:: Record excerpts ::

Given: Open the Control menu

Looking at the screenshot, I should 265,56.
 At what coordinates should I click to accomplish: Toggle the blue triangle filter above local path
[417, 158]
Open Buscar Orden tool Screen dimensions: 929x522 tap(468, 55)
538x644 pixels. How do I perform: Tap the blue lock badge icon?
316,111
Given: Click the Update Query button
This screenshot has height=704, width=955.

...

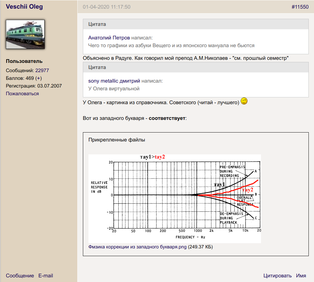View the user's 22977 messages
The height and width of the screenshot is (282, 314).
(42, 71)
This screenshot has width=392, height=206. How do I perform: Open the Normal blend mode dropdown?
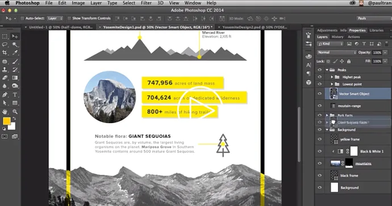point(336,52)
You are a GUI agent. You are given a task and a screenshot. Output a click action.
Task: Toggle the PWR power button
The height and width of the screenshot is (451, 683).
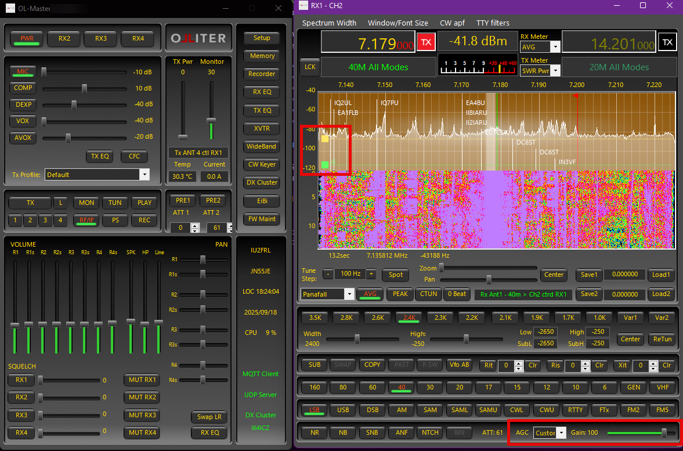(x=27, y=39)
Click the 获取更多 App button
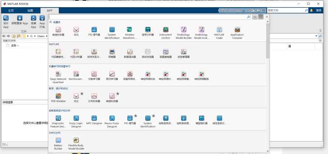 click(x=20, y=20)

:: Problem ::
Scan the entries above for the line containing "Given: Click the Update Query button", and copy it and all lines after it exactly, down to and including the line containing "This screenshot has height=704, width=955.".

:: Your solution ::
Given: Click the Update Query button
This screenshot has height=704, width=955.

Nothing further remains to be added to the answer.